Frenzy marked Hitch’s proud return to England, after a good thirty year stretch in Hollywood (minus the Man Who Knew Too Much remake, which doesn‘t count since its stars were all firmly American). It also marks the fist and only time the director would snag an R rating in his career, in the second film he made after the creation of the current ratings system. While it wound up being a deeply flawed film, it still showed that even at the tail end of his career he was still trying out new approaches and new methods.

Once more we are treated to the Wrong Man storyline, as star Jon Finch is mistaken for the Necktie Killer, a serial rapist/killer that’s been stalking London and dumping the naked bodies of his victims into the river. Incidentally, the nudity in the film is the sole reason for the R rating, as it’s a surprisingly bloodless film for one with a serial killer. In a curious twist, we quickly learn that his close friend Barry Foster is the actual killer, in what has to be the single most clumsily directed rape scene in all of film history. I don’t know if Hitchcock just didn’t have his heart in it at all and his studio was demanding an R rating, or what the deal was, but we have a rape scene here wherein:

a) The rapist never removes his pants (he does rip the top of her dress, so we get to see an obvious body double’s left breast, so there’s that I guess)
b) There’s not even an attempt at thrusting at any point, which leads me to assume that Hitchcock’s wife was being left very unsatisfied
c) in an attempt to avoid showing anything resembling thrusting, our rapist just keeps growling “Lovely” while she mutters a prayer in between each “lovely”
d) after he strangles her, we get a final shot of her corpse, with her eyes bugging out, mouth open, and tongue sticking out to the side as far as it can go

So right at the moment when we’re intended to feel the greatest amount of horror in the entire film, we instead are laughing at the sheer ridiculousness of it all. Indeed, I half suspect that Hitchcock intended this entire film to be a subtle parody of the serial killer genre, as we keep getting conversations with random characters constantly joking about the sex murders going on, as if he were aggressively trying to undermine his own efforts. The main plot feels like Hitch was torn halfway between trying to create a real thriller and wanting to simply goof on the entire process, giving us such things as an amazingly unlikable protagonist who seems to aggressively go out of his way at times to appear guilty. Even before he becomes a suspect he runs and hides whenever the police show up near him, he makes a big scene in a fancy restaurant while having dinner with his ex, to the point where he breaks a glass by gripping it too hard, then snarling at a waitress who tries to help clean him up, he berates every friend he has, and does acts like the exact sort of maniac you‘d expect to appear on the news for raping and killing a bunch of women.

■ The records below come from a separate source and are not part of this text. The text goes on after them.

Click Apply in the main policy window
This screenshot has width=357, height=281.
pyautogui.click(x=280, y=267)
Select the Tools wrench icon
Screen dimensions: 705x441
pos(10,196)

It’s a baffling effort of a film, far too light-hearted to be a proper horror story (or even a proper thriller), but not consistently funny enough to achieve outright parody status. If he had been able to focus on one or the other, the film would have been a good deal better, but as it is, it simply ends up being a curious misfire for the director’s penultimate film. Fortunately (to paraphrase Ed Wood), his next film will be better!